Note
In order to run this notebook in Google Colab run the following cells. For best performance make sure that you run the notebook on a GPU instance, i.e. choose from the menu bar Runtime > Change Runtime > Hardware accelerator > GPU.
[3]:
# Install scPCA + dependencies
!pip install --quiet scpca scikit-misc
[2]:
# Download the Kang et. al. dataset
!wget https://www.huber.embl.de/users/harald/scpca/hrvatin.h5ad /content/hrvatin.h5ad
Analysing the lung cell populations in aging mice#
In this notebook, we analyse the dataset from Hrvatin et. al. in which the authors investigated light stimulated brain cells after various time points.
[1]:
import scpca as scp
import numpy as np
import pandas as pd
import matplotlib.pyplot as plt
import scanpy as sc
import seaborn as sns
Data preprocessing#
We begin by importing the dataset with scanpy
.
[2]:
data_path = '/content/hrvatin.h5ad'
adata = sc.read_h5ad(data_path)
[3]:
adata
[3]:
AnnData object with n_obs × n_vars = 65539 × 25187
obs: 'Cell', 'stim', 'sample', 'maintype', 'celltype', 'subtype'
uns: 'X_name', 'celltype_column', 'condition_column', 'main_assay'
Examining the obs field of the adata
object reveals that the dataset includes three different time points (0h, 1h and 4h) in the stim
column.
[4]:
adata.obs
[4]:
Cell | stim | sample | maintype | celltype | subtype | |
---|---|---|---|---|---|---|
x2_35_0_bc0013 | x2_35_0_bc0013 | 0h | B1_1_0h | Excitatory | ExcL4 | ExcL4_3 |
x2_35_0_bc0014 | x2_35_0_bc0014 | 0h | B1_1_0h | Excitatory | ExcL5_3 | NA |
x2_35_0_bc0016 | x2_35_0_bc0016 | 0h | B1_1_0h | Excitatory | ExcL5_2 | NA |
x2_35_0_bc0017 | x2_35_0_bc0017 | 0h | B1_1_0h | Excitatory | ExcL6 | NA |
x2_35_0_bc0018 | x2_35_0_bc0018 | 0h | B1_1_0h | Excitatory | ExcL5_3 | NA |
... | ... | ... | ... | ... | ... | ... |
x2_98_4_2_2_bc2789 | x2_98_4_2_2_bc2789 | 4h | B7_23_4h_B | NA | NA | NA |
x2_98_4_2_2_bc2805 | x2_98_4_2_2_bc2805 | 4h | B7_23_4h_B | Microglia | Micro_2 | NA |
x2_98_4_2_2_bc2823 | x2_98_4_2_2_bc2823 | 4h | B7_23_4h_B | NA | NA | NA |
x2_98_4_2_2_bc2857 | x2_98_4_2_2_bc2857 | 4h | B7_23_4h_B | NA | NA | NA |
x2_98_4_2_2_bc2997 | x2_98_4_2_2_bc2997 | 4h | B7_23_4h_B | NA | NA | NA |
65539 rows × 6 columns
Before proceeding with the selection of highly variable genes, we filter out low-quality (“NA”) cells.
[5]:
adata = adata[~adata.obs['maintype'].isin(['NA'])]
[6]:
adata.layers["counts"] = adata.X.copy()
/tmp/ipykernel_3037/1517723426.py:1: ImplicitModificationWarning: Setting element `.layers['counts']` of view, initializing view as actual.
adata.layers["counts"] = adata.X.copy()
[7]:
sc.pp.highly_variable_genes(
adata,
n_top_genes=2000,
flavor="seurat_v3",
subset=True,
layer="counts"
)
Factor analysis#
Next, we model the data using scPCA. One strategy is to designate the 0h condition as the reference and capture gene expression shifts after 1h and 4h as deviations from this baseline.
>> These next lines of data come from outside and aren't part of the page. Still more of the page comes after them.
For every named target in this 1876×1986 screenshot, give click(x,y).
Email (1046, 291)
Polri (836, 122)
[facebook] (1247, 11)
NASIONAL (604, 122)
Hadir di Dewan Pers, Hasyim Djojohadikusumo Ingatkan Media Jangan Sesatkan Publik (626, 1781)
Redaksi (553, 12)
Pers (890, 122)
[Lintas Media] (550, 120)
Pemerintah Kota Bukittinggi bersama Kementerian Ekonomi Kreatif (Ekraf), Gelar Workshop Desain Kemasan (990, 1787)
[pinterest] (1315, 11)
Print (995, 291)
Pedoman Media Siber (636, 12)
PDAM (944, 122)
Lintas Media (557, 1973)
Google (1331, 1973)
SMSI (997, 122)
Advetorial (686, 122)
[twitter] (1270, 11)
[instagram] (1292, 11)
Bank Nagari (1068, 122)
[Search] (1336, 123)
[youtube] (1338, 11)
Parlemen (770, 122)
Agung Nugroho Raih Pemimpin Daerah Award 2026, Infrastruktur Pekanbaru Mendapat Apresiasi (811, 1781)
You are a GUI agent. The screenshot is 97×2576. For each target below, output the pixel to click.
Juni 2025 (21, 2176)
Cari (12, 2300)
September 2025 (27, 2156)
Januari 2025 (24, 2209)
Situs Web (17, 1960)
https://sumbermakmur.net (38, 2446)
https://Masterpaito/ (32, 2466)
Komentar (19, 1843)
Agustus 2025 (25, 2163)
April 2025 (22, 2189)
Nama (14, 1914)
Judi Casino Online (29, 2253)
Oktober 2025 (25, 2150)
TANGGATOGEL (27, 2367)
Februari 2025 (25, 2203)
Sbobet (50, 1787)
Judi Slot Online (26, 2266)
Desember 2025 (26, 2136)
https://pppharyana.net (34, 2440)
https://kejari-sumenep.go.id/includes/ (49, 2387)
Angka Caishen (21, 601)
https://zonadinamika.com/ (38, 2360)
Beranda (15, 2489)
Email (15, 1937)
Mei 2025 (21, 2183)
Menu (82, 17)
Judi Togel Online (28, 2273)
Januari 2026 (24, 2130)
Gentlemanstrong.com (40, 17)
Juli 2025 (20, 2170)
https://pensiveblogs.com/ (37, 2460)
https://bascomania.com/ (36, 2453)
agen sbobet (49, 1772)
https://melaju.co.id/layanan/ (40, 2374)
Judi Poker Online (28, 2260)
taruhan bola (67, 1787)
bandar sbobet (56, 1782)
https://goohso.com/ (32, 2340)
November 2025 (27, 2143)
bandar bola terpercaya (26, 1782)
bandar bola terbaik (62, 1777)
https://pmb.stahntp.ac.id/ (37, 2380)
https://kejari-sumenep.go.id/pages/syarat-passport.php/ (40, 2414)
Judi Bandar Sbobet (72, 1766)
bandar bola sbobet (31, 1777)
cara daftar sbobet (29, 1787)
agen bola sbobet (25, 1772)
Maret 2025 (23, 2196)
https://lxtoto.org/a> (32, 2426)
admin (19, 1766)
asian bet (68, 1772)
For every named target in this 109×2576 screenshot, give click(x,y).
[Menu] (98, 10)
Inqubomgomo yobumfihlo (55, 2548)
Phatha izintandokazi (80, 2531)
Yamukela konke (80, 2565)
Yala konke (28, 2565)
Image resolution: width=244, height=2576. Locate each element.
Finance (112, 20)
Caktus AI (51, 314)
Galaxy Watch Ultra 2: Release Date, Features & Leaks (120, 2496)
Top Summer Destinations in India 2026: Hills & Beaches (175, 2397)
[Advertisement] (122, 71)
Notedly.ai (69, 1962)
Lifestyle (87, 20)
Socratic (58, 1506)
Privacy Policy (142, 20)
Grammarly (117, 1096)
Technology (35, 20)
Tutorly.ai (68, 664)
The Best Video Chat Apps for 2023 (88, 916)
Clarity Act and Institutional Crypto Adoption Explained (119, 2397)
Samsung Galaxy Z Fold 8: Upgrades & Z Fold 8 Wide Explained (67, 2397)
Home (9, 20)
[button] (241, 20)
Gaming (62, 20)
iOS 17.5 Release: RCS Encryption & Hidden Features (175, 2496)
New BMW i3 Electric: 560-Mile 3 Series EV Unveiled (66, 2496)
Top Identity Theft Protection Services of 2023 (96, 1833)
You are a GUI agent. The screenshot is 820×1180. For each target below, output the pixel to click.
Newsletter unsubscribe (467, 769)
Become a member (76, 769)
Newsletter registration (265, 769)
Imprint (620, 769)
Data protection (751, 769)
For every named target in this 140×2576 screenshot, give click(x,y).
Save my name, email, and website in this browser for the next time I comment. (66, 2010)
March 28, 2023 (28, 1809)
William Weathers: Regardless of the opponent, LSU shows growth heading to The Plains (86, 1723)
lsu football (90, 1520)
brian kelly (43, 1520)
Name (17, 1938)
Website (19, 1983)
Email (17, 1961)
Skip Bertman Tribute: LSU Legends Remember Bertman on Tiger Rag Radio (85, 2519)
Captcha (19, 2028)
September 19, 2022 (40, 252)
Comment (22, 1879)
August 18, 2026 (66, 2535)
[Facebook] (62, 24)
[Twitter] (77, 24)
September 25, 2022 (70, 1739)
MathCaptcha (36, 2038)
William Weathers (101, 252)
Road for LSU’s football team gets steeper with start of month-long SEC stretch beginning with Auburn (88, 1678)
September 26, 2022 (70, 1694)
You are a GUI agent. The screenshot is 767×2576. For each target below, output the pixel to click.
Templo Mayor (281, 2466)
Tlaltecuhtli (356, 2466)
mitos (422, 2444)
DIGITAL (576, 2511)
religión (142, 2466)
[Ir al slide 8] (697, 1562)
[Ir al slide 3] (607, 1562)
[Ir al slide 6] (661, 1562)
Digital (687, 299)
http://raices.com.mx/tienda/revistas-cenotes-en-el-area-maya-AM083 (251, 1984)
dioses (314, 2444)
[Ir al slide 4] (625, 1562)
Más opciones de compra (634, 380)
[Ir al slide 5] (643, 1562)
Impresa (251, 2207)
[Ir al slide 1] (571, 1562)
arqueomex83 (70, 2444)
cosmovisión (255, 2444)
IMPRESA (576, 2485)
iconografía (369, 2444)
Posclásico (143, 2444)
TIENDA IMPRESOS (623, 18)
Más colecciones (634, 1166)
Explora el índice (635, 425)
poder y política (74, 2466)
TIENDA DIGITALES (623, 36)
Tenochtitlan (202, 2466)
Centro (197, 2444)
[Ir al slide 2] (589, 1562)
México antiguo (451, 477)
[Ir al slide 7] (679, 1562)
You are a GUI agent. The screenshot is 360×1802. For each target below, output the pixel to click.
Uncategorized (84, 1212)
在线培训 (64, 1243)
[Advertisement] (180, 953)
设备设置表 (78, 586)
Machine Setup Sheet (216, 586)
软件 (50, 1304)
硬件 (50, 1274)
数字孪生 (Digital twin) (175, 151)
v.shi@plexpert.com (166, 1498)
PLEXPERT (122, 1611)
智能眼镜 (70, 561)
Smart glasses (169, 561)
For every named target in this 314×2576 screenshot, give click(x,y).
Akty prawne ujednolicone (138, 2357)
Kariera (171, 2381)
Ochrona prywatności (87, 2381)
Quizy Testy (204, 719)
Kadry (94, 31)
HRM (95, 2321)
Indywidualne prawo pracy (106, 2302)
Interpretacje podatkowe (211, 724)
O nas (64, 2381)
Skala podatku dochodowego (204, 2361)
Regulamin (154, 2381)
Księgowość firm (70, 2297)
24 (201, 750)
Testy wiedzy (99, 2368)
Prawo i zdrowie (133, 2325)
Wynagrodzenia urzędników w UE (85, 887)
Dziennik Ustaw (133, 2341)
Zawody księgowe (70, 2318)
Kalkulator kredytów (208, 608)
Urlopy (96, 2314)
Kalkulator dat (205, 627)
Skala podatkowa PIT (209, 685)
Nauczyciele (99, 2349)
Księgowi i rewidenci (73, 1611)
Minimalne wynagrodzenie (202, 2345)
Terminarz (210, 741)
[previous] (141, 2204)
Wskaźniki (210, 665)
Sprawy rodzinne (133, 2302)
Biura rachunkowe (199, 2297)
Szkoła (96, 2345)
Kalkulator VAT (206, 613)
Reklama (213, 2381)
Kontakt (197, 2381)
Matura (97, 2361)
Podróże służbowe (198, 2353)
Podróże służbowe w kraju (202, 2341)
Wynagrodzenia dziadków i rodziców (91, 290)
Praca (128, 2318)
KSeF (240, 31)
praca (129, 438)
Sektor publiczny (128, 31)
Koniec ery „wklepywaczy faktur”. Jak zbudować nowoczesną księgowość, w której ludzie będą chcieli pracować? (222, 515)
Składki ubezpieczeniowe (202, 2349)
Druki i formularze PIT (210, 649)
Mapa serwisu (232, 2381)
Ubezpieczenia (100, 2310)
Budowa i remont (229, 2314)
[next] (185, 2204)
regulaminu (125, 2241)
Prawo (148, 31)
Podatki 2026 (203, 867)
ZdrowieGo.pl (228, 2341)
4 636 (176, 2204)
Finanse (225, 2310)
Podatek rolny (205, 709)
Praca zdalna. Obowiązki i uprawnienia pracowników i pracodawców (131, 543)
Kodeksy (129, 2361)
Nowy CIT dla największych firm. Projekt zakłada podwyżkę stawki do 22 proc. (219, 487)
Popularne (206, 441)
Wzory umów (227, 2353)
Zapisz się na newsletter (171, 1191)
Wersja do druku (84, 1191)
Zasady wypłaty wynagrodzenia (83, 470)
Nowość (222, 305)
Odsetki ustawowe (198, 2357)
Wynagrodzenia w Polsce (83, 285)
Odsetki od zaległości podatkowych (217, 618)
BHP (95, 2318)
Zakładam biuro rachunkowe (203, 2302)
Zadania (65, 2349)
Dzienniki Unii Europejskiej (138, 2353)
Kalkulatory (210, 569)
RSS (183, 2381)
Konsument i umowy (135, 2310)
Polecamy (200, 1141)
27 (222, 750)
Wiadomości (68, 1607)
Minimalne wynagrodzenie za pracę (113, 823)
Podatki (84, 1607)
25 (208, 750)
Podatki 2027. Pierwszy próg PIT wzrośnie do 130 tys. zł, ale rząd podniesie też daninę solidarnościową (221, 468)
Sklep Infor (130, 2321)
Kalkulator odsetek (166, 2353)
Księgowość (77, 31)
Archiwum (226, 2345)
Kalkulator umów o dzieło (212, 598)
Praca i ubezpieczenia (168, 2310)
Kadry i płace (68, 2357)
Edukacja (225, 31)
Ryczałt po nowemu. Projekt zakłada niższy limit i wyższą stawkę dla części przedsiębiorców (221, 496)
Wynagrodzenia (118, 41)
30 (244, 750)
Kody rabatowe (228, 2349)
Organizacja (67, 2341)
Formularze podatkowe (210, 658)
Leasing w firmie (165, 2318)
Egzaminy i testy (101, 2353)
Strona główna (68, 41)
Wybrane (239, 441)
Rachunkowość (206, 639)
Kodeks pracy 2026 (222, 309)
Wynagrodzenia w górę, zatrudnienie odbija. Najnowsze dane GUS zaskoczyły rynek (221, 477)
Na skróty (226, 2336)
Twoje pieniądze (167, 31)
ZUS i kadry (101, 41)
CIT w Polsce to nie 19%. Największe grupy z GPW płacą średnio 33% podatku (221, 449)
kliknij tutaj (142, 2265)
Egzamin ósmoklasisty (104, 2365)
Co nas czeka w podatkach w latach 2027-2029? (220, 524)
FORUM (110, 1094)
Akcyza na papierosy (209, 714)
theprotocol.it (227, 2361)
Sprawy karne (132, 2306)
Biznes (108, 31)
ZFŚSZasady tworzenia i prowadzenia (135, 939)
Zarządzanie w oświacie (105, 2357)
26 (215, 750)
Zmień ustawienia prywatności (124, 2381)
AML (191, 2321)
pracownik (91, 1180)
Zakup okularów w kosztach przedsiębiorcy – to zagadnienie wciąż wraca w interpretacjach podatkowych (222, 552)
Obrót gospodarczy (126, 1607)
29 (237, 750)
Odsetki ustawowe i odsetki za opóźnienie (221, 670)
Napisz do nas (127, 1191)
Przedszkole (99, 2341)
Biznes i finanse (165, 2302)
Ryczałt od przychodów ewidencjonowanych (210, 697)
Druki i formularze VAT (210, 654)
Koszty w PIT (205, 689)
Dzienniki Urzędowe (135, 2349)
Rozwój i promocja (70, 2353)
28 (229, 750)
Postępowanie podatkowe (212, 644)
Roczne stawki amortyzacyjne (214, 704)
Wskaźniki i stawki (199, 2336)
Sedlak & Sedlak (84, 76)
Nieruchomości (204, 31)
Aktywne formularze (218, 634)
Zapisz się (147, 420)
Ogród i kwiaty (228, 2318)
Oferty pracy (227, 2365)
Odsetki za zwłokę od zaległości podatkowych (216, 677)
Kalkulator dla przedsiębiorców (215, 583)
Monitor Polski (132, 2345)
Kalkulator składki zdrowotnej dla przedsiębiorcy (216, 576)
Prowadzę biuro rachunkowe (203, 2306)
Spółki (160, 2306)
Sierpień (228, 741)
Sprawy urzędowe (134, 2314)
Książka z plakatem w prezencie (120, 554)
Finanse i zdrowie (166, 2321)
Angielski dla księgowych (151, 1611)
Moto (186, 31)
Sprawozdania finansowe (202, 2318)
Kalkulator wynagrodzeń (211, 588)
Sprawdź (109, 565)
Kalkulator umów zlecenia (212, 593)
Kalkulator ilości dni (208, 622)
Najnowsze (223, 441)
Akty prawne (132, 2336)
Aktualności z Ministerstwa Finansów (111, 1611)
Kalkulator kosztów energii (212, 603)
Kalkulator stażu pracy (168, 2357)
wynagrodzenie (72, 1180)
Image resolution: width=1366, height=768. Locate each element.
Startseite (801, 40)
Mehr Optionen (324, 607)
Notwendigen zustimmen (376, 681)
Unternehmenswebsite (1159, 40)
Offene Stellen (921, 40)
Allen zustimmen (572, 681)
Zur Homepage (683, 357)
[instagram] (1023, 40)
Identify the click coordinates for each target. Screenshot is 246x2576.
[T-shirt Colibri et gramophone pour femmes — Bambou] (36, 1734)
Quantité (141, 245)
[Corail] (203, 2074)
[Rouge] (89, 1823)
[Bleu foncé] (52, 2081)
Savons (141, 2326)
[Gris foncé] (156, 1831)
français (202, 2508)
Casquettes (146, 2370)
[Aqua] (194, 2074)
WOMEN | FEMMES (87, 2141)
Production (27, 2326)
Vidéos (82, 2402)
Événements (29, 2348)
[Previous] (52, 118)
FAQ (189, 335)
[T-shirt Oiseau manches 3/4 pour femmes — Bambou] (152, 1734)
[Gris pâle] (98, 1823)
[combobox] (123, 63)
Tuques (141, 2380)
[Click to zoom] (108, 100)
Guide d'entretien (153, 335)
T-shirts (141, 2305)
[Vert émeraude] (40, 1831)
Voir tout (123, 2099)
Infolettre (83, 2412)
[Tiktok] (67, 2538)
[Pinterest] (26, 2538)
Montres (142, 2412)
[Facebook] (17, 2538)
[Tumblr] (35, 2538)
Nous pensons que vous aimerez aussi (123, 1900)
This can be specified using the design formula ~ stim
, similar to how one would define a model in a linear regression framework.
[8]:
m0 = scp.scPCA(
adata,
num_factors=10,
layers_key='counts',
loadings_formula='stim',
intercept_formula='1',
seed=3258035
)
[9]:
m0.fit()
0%| | 0/5000 [00:00<?, ?it/s]/g/huber/users/voehring/conda/scpca_dev/lib/python3.12/site-packages/scpca/models/scpca.py:68: UserWarning: The use of `x.T` on tensors of dimension other than 2 to reverse their shape is deprecated and it will throw an error in a future release. Consider `x.mT` to transpose batches of matrices or `x.permute(*torch.arange(x.ndim - 1, -1, -1))` to reverse the dimensions of a tensor. (Triggered internally at /pytorch/aten/src/ATen/native/TensorShape.cpp:4413.)
α_rna = deterministic("α_rna", (1 / α_rna_inv).T)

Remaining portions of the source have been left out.